#vault (2021-06)

vault Discussions related to Hashicorp Vault


contact871 avatar

Hi, is there a way to validate key/values on the KV Secrets Engine? Via Vault itself or some plugin mechanism? Since I’m populating secrets to environment variables, I would like to disallow multi-line values and also have keys in specific format.


sandermol95 avatar

Greetings wave

I am hoping someone can help me pinpoint the exact use-case for Hashicorp Vault. Some time ago I did some investigation on password managers as we where sharing website (service) logins with each other. For example admin accounts. This might not be ideal, but I thought a shared vault would already be better as sharing it through something like Slack. It also would less repetetive as anyone (with the right privileges) could look what is available in their shared vault…

On I go and found Hashicorp Vault. After some investigation I found out that Vault is not for company password management, but more to fetch credentials/secrets from service to service.

I was wondering why this was the case, I understand there are no toolsets like an browser extension that works with Vault or it little bit more cumbersome for non-techs to interact with this. But is the main principle still not the same of a K/V store? I would be convenient to use both Vault for the service-to-service and any human interaction to share passwords/secrets.

Yonatan Koren avatar
Yonatan Koren

Basically the big difference between password managers + K/V stores vs HashiCorp Vault is dynamic secrets. Imagine you have a database and you populate a username and password delegated to backend services connecting to the database into a K/V store. Now, when it’s time to rotate the secret, you’re going to have to coordinate both revoking the old password and ensuring that the backend services use the said password and not the old ones.
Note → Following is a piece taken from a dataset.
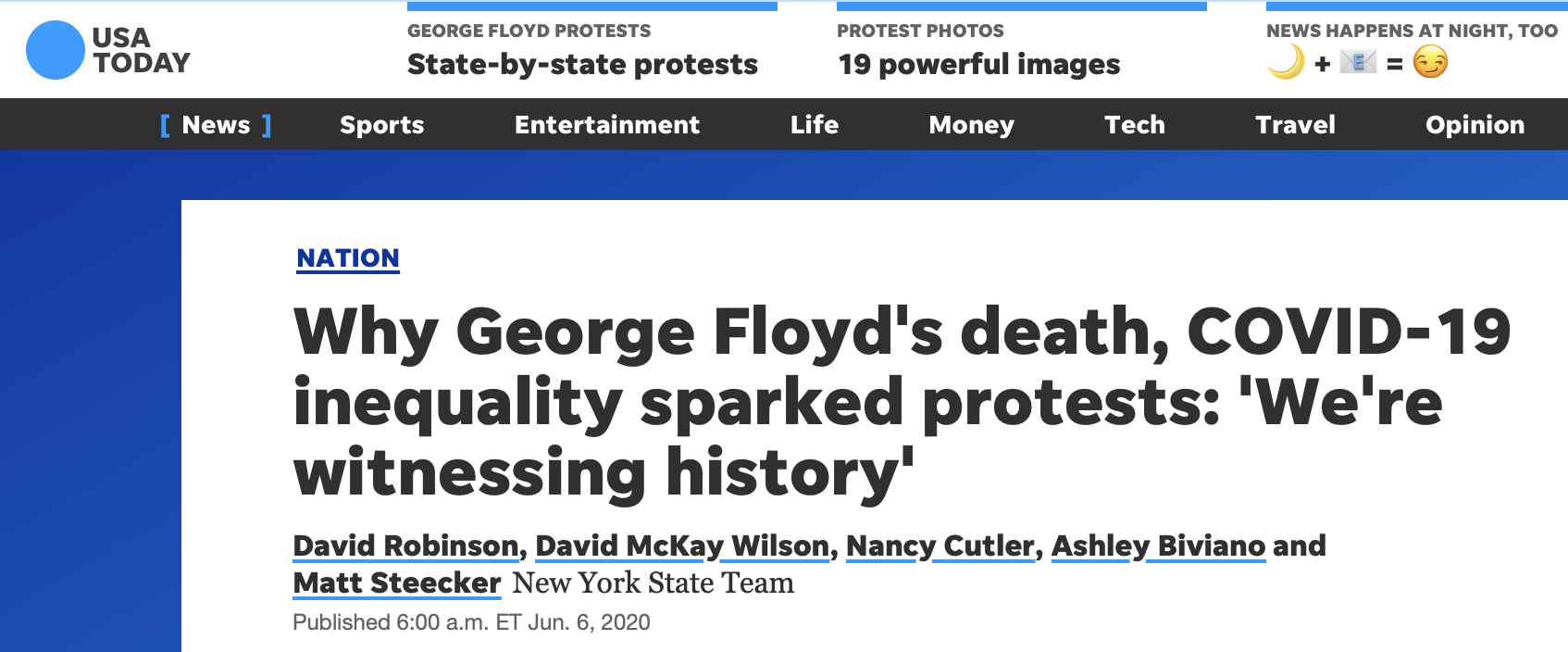Open the Opinion section

(1475, 125)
Some services may be instrumented in a smart enough way such that if their ongoing session fails, they’ll try retrieving the password from the KV store again and creating a new session. Vault actually removes the need from instrumentation by abstracting the fetching part via intermediary layers such as Vault Agent or the Vault Agent Secrets Injector for Kubernetes.
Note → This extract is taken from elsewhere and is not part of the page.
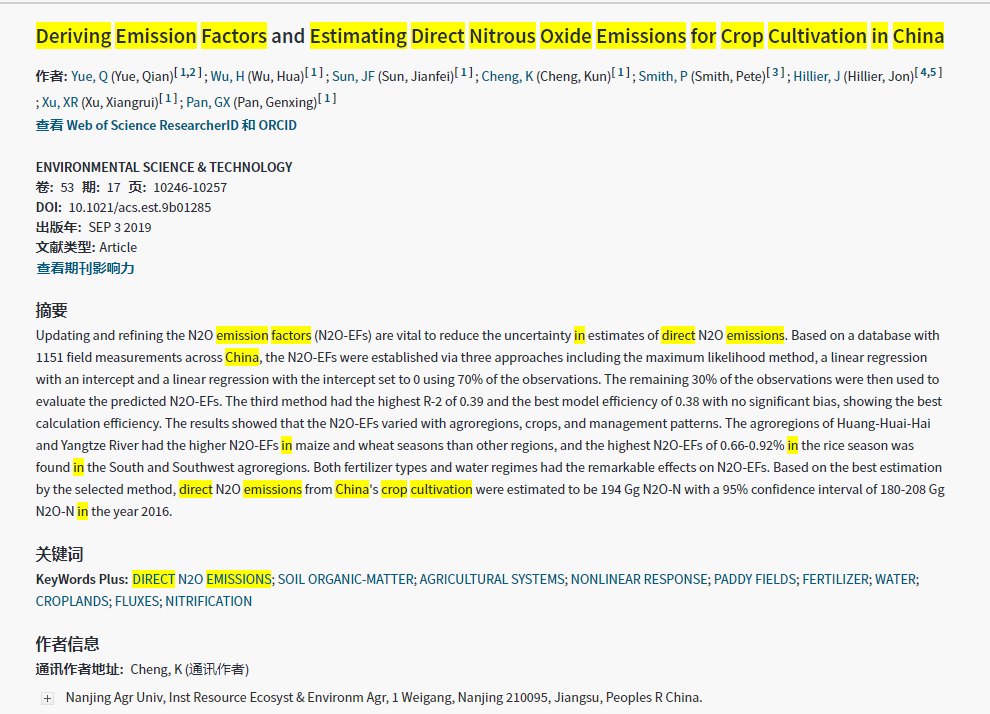Open author link Yue, Q
Viewport: 990px width, 714px height.
89,76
You could also do something similar with AWS Parameter Store and leverage an underlying bridge between your orchestration platform and the secret store, namely the AWS Secrets Store CSI Driver.

Vault caters to huge enterprises in that it is cloud agnostic. So If you’re on both AWS and GCP, maybe it makes sense to invest in Vault rather than both AWS Parameter Store and GCP Secret Manager.

This is a good blog post by one of the authors of Vault (and co-founders/co-CTOs of HashiCorp) detailing dynamic secrets: https://www.hashicorp.com/blog/why-we-need-dynamic-secrets

sandermol95 avatar

Thank you very much for this information

sandermol95 avatar

One additional late question: do you think then that Vault could also cater to the use case of non-service related shared credentials? Think about a login to a website. Or would something like this be better with something like shared Bitwarden groups? As the UI can also be used by non-tech savies.